The itertools module provides a set of building blocks for the work with iterators (but misses a class for “mutable” iterators).

import itertools

The collections module with the efficient double-sided queue was introduced in Python 2.4. The following construct provides a minimal compatibility definition if it is not available:

try:
    from collections import deque
except ImportError:
    class deque(list):
        def appendleft(self, value):
            self.insert(0, value)

Iterables and Iterators

Iterables and iterators are defined by the iterator protocol as laid out in the section on Iterator Types in the Python Library Reference`:

Iterables:

One method needs to be defined for container objects to provide iteration support:

__iter__():Return an iterator object. […] If a container supports different types of iteration, additional methods can be provided to specifically request iterators for those iteration types. […]
def is_iterable(object):
    """Check if the argument is iterable"""
    return hasattr(object, "__iter__") and is_iterator(iter(object))
Iterators:

The iterator objects themselves are required to support the following two methods, which together form the iterator protocol:

__iter__():

Return the iterator object itself. This is required to allow both containers and iterators to be used with the for and in statements…

__next__():

Return the next item from the container. If there are no further items, raise the StopIteration exception.

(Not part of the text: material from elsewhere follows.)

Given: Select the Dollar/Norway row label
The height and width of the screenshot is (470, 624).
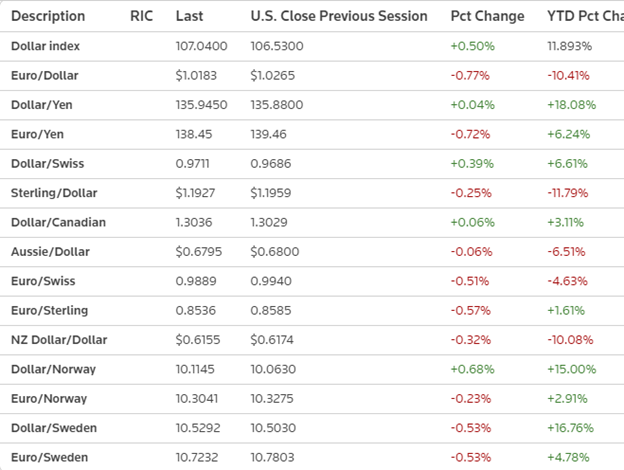Looking at the screenshot, I should click(53, 369).
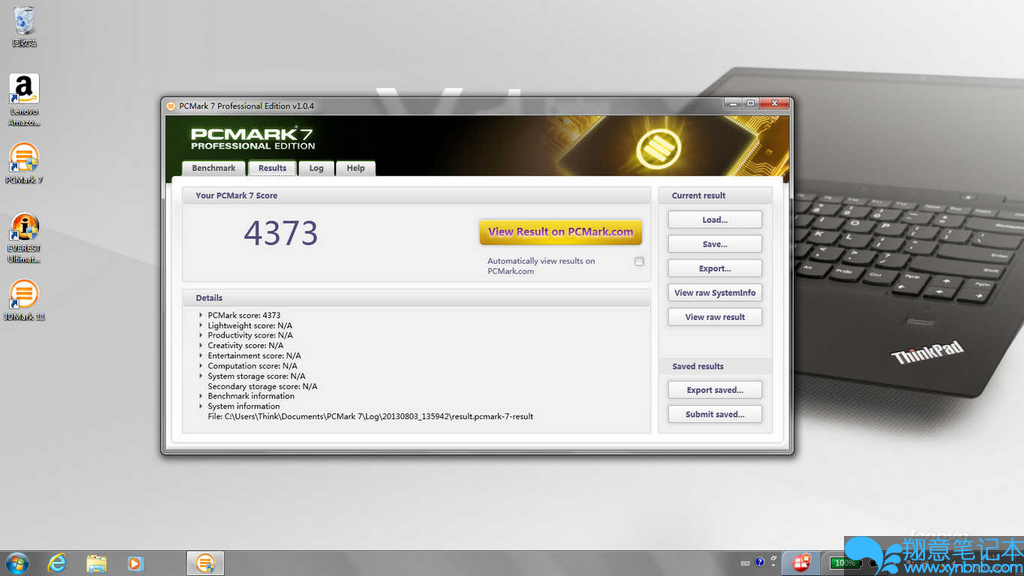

[…] once an iterator’s next() method raises StopIteration, it will continue to do so on subsequent calls. Implementations that do not obey this property are deemed broken.

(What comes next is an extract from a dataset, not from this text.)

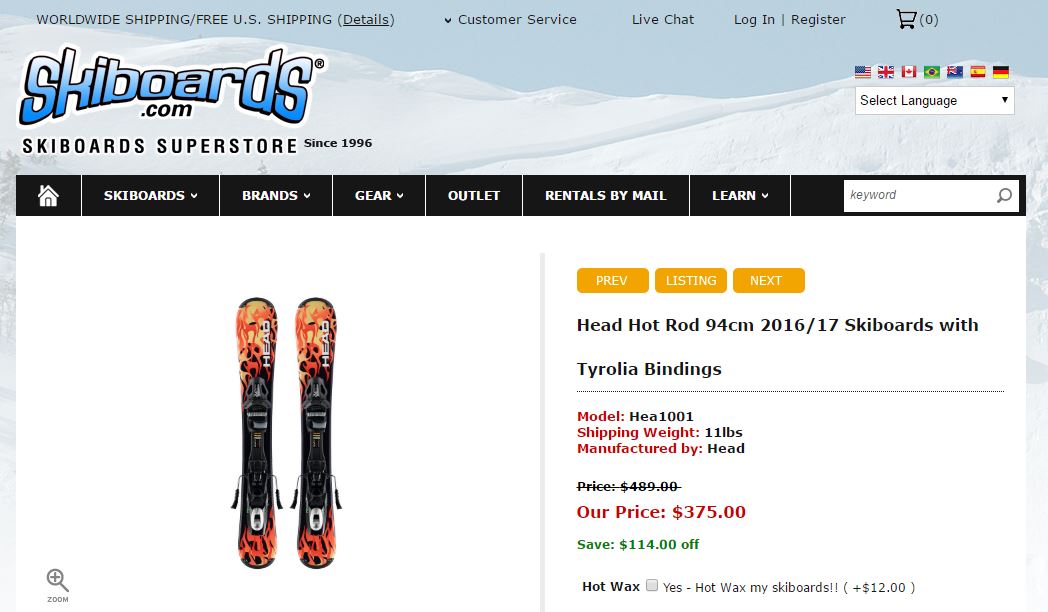
Task: Choose the Spanish flag icon
Action: (x=978, y=71)
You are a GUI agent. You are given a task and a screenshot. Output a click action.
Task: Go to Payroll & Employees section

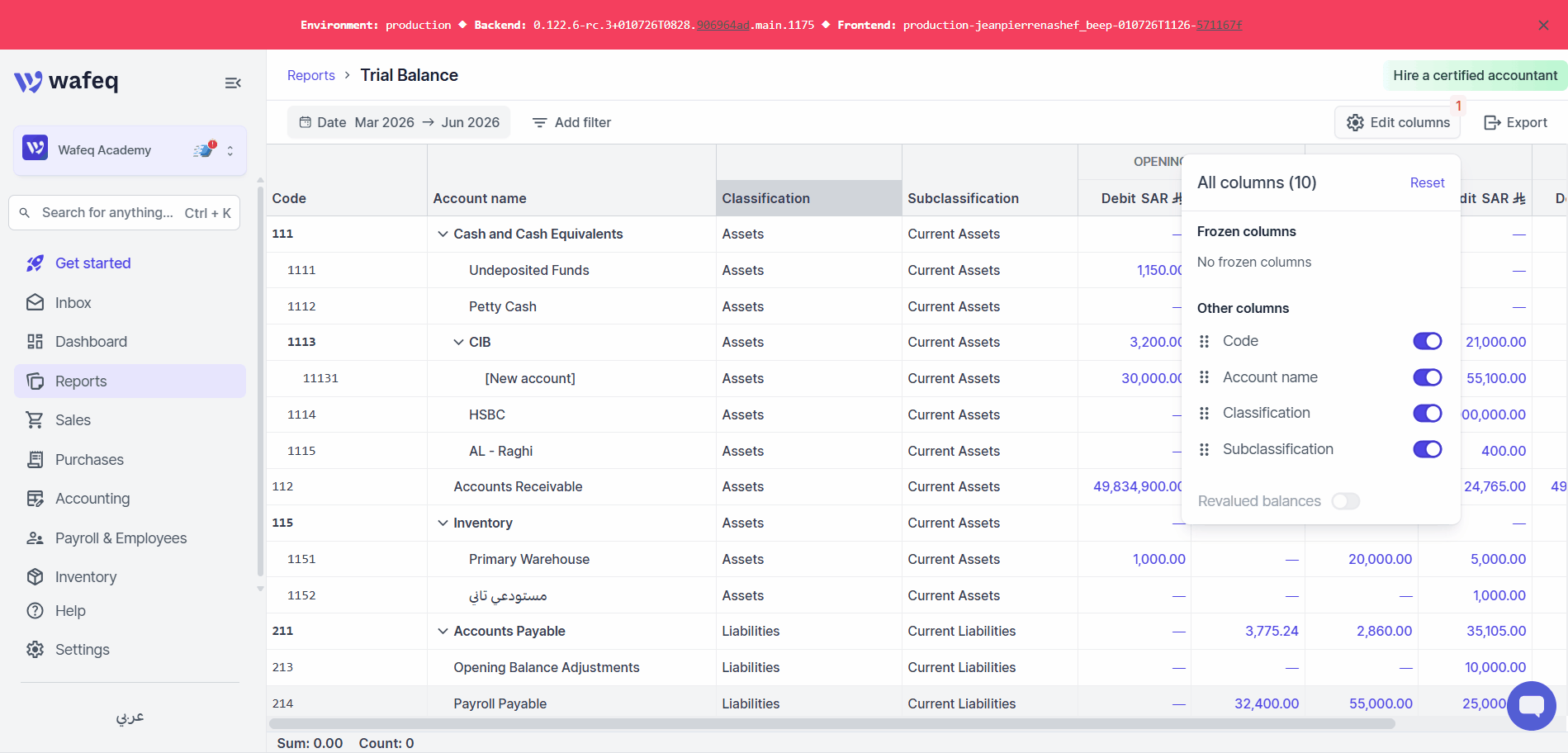(x=121, y=538)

Check if an object is a Python3 iterator. For Python 3, we should use ABC’s: collections.Iterator as a superclass

def is_iterator(object):
    """check if the argument is an iterator"""
    if not hasattr(object, "__iter__"):
        return False
    return (object.__iter__() is object) and hasattr(object, "__next__")

Try it:

>>> import iterqueue
>>> iterqueue.is_iterator(23)
False
>>> iterqueue.is_iterator(iter(range(3)))
True

The iterator protocol was primarily designed to be the minimum necessary to work in for statements, translating (behind the scene):

|  for item in iterable:
|      <statements>

into the equivalent of:

|  iterator = iter(iterable)
|  while 1:
|    try:
|          item = next(iterator)
|    except StopIteration: break
|          <statements>

To add iterator behaviour to your classes, define an __iter__ method which returns an object with a __next__ method. If the class defines __next__, then __iter__ can just return self. (tutorial chapter on iterators)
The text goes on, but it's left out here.